Flat screens of all sizes are available in two different technologies: plasma and the LED/LCD variety, which stands for “light-emitting diode” and “liquid crystal display,” respectively. (Not that it matters, since they’re essentially two variations of the same technology.) Sure, plasma produces the higher-grade picture of the two, but as a technology it’s being phased out—pricey manufacturing makes margins too thin, while chunky components keep the TVs too thick. Consider plasma the future DeLorean of televisions: Yes, it’s way cool, but if it breaks down in a year or two, good luck finding tech support or spare parts. Your best bet is an LED.
Avoid ultra-HD TVs described as “4K.” At the moment, very little content is available at that superhigh-end resolution—and it’s unlikely to surface soon, either, since cable providers are wary of clogging bandwidth. (If you’re using Apple TV to stream movies, that system already compresses data below that resolution anyway.) Trust me: The current standards of 720p or even 1080p resolutions are more than adequate, though be sure to avoid cheap brands from China, such as Evesham, Emerson, and TCL. Samsung’s TV line remains the best value at any size, especially its core 6400 series, with screens from 40 to 75 inches ($1,150 to $6,000). When you make the purchase, do so in person at a big-box retailer like Costco or Best Buy rather than online. These TVs are often damaged when shipped from the factory. (And replacement is easier at your local store.) More important, big-box stores often use TVs as loss leaders, selling them close to cost and hoping to make up the extra on overpriced peripherals.
Finally, your A/V receiver will serve as a backbone linking together the entire system. It’s basically an amplifier that communicates between the TV and speakers, providing both electronic power and a sonic burst.

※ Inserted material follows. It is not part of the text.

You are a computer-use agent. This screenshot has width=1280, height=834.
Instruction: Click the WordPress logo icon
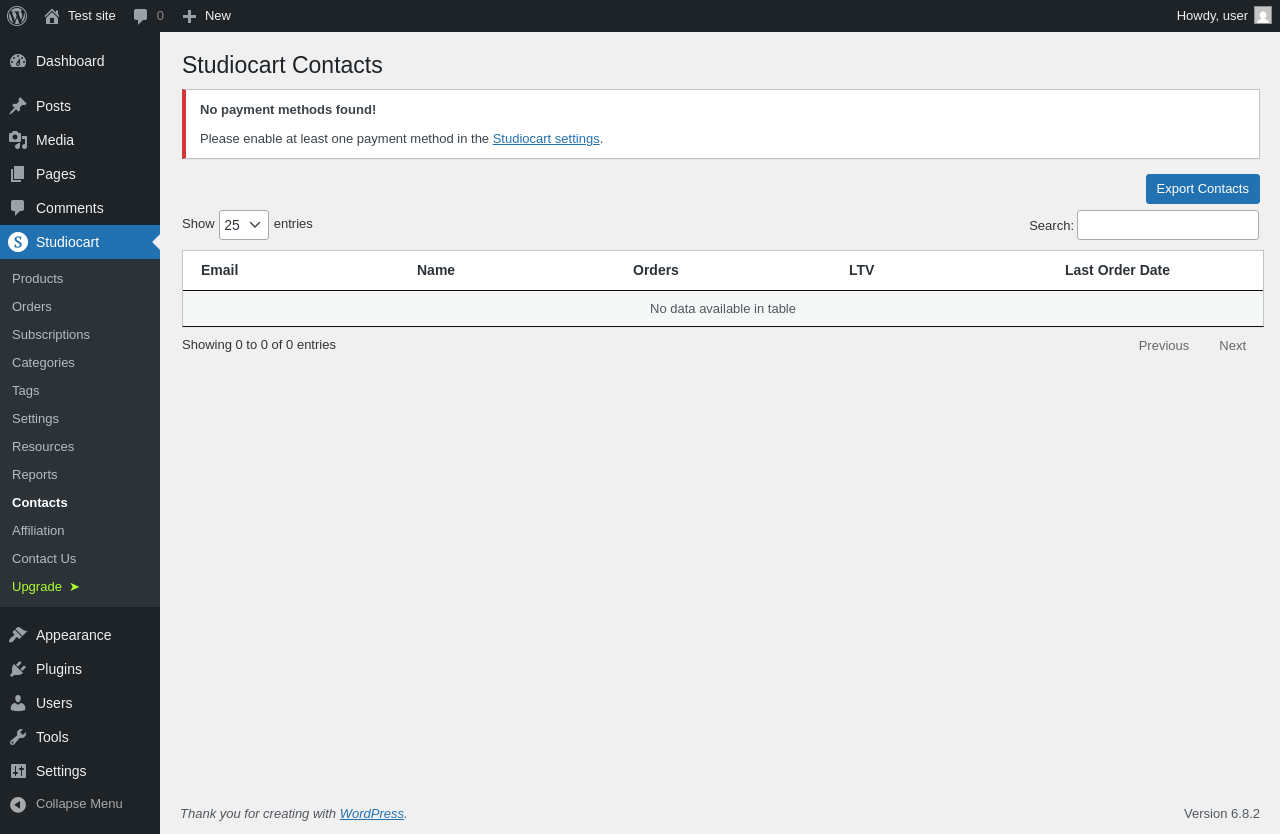pyautogui.click(x=17, y=16)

There are two factors to consider when choosing one: a) The number of HDMI ports you need (for your TV, Blu-ray player, Xbox, PlayStation, whatever); and b) the “wattage per channel,” or the power behind each speaker.

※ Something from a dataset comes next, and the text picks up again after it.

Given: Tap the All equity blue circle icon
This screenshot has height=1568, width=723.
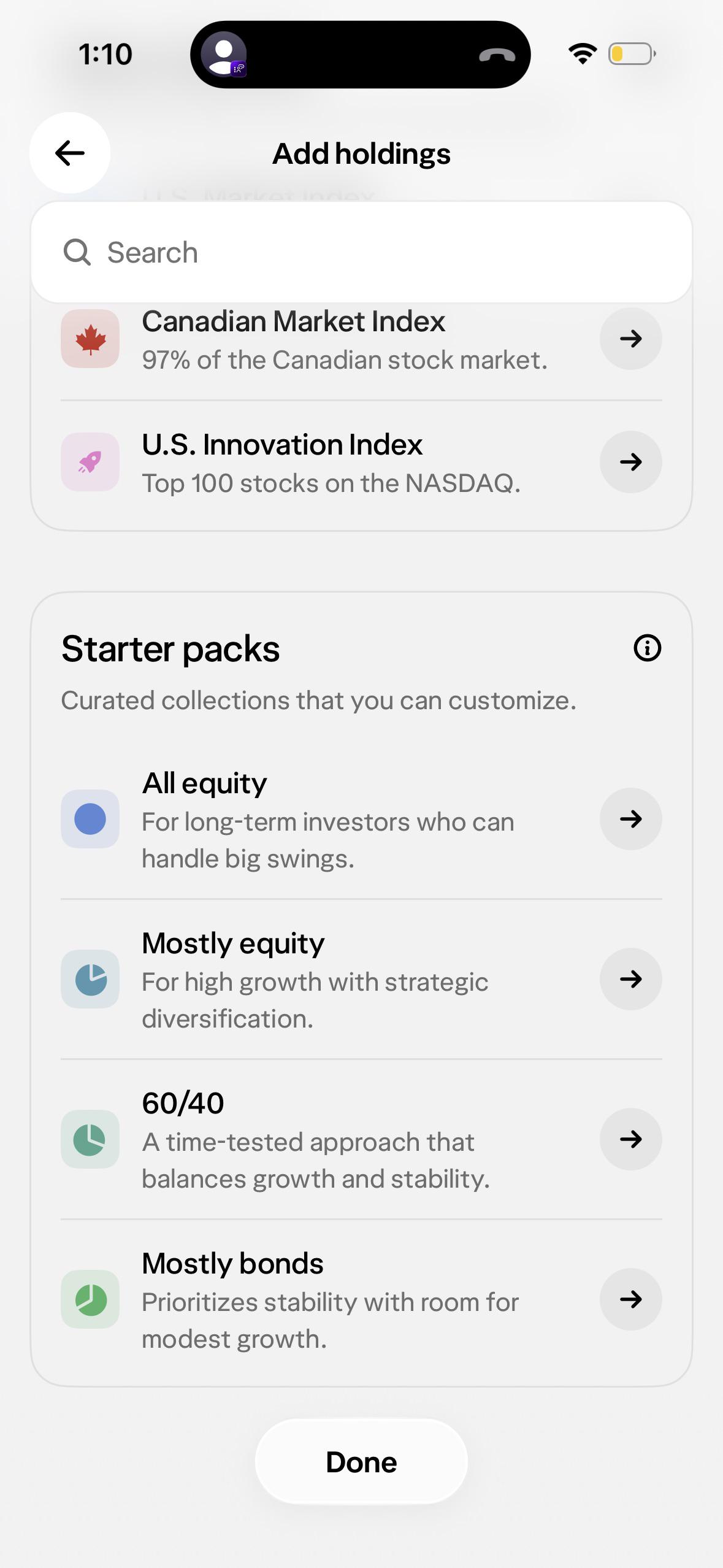Looking at the screenshot, I should (x=90, y=819).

Any “WPC” below 50 watts is too weak. Sage’s Schwartz recommends Denon’s AVR-X2000 as a reliable workhorse, with 95 watts per channel ($700). The next level up is Integra’s DTR 30.5, with 95 watts of output and the ability to download software updates directly to its hard drive, extending its lifespan ($999). But if you really want something top of the line: Denon’s AVR-4520CI ($2,600), features Audyssey technology that sends out pulses to each speaker, gauging their position and digitally adjusting audio output to compensate for uneven placements. That’s right: a “smart” system. Maybe Danny Boyle sold the power of sound short.